-- Exercise input follows --

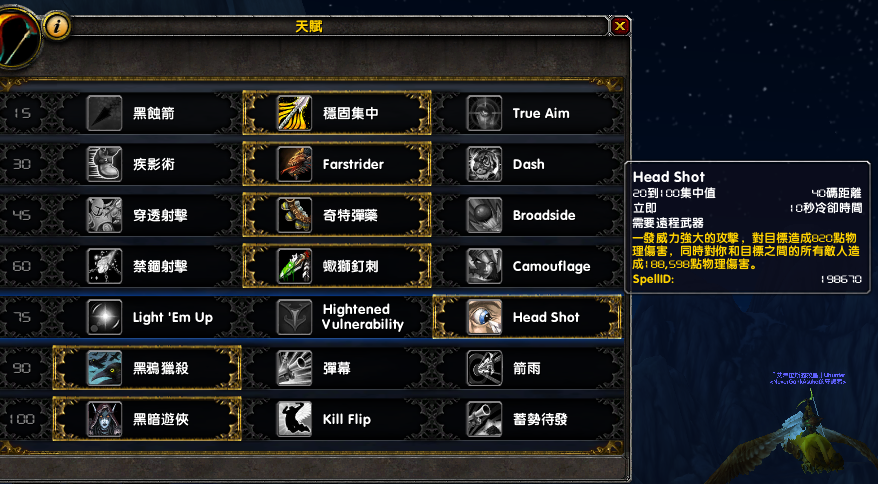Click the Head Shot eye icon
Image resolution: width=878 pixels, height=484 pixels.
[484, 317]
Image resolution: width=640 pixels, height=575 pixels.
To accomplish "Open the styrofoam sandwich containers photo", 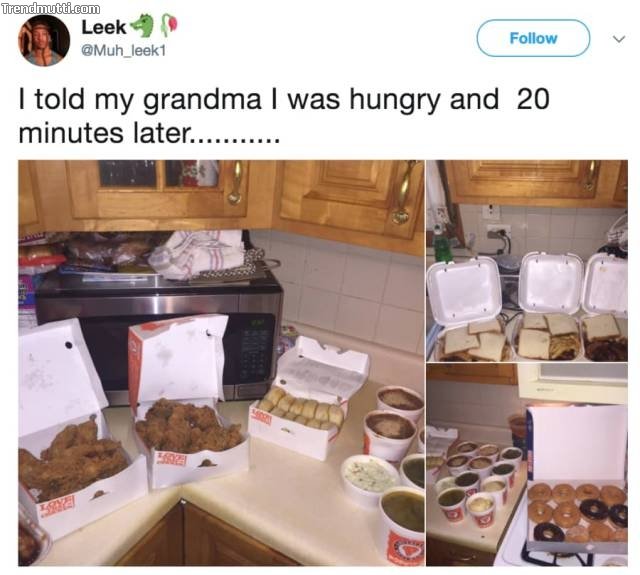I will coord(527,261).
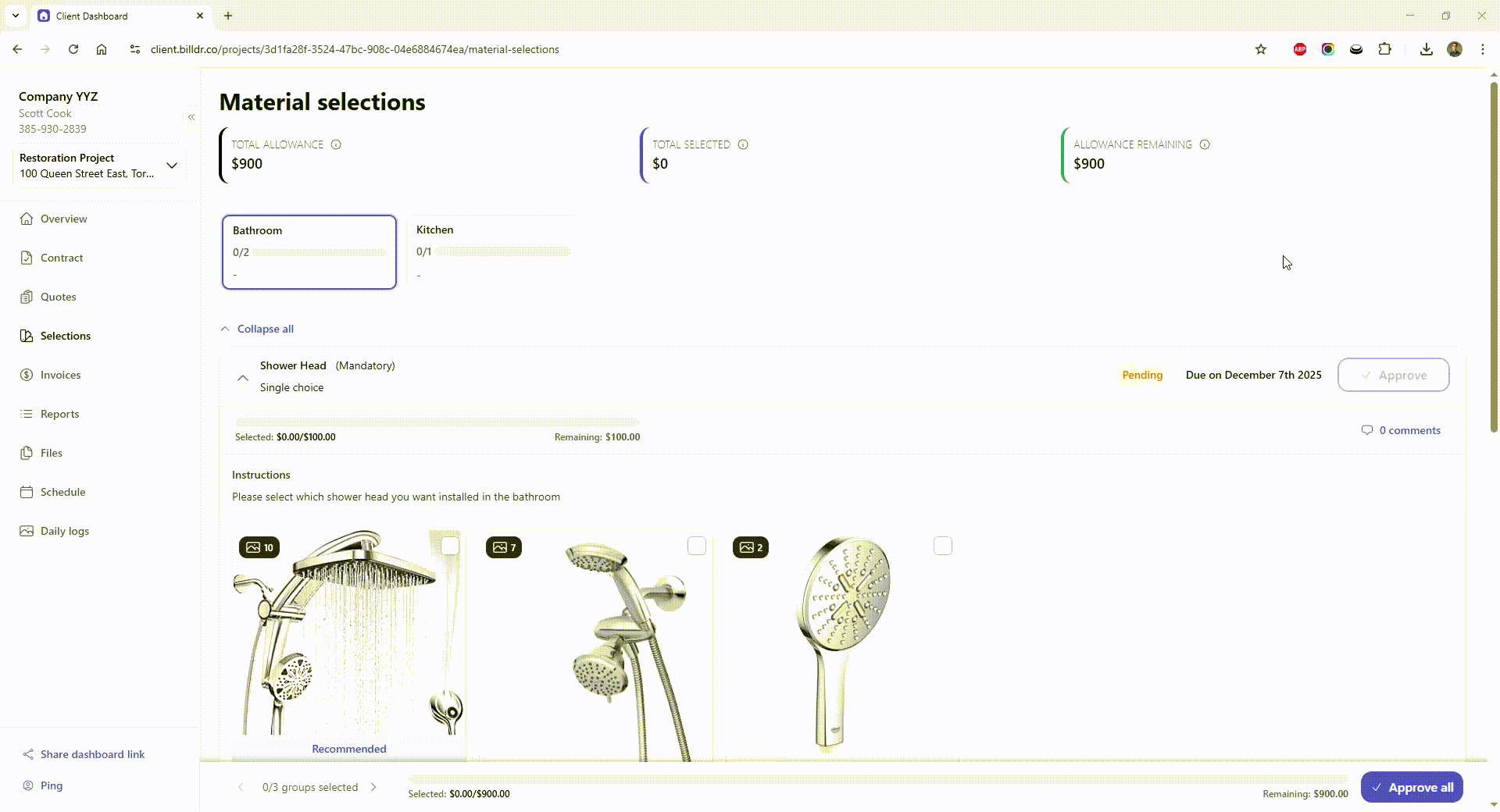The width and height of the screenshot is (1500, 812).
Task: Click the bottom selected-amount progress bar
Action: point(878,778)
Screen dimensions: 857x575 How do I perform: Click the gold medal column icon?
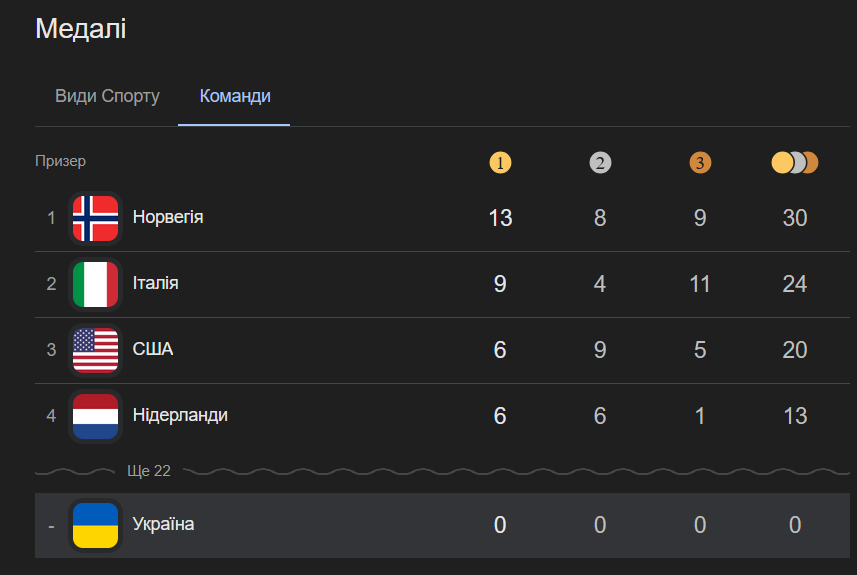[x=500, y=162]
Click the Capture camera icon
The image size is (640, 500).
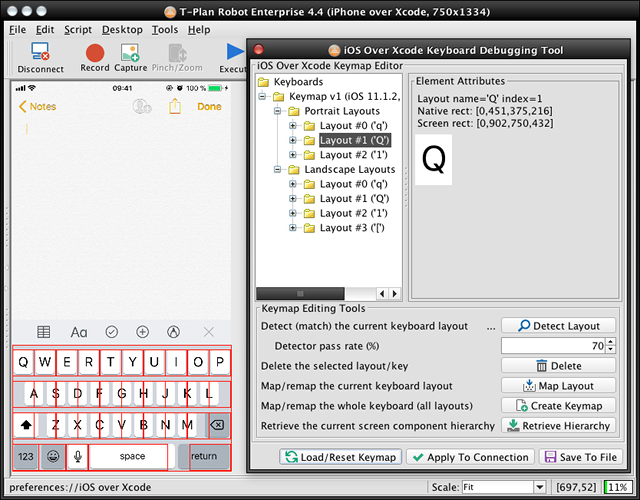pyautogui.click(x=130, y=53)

-- Exercise input concluded --

Extract the run of lines from the line holding "Screen dimensions: 857x575" through the final line of the material above, exactly and inclusively. Leave the pictures behind.

● Expected output:
Screen dimensions: 857x575 How do I perform: Click the gold medal column icon?
[x=500, y=162]
Click the Capture camera icon
The image size is (640, 500).
pyautogui.click(x=130, y=53)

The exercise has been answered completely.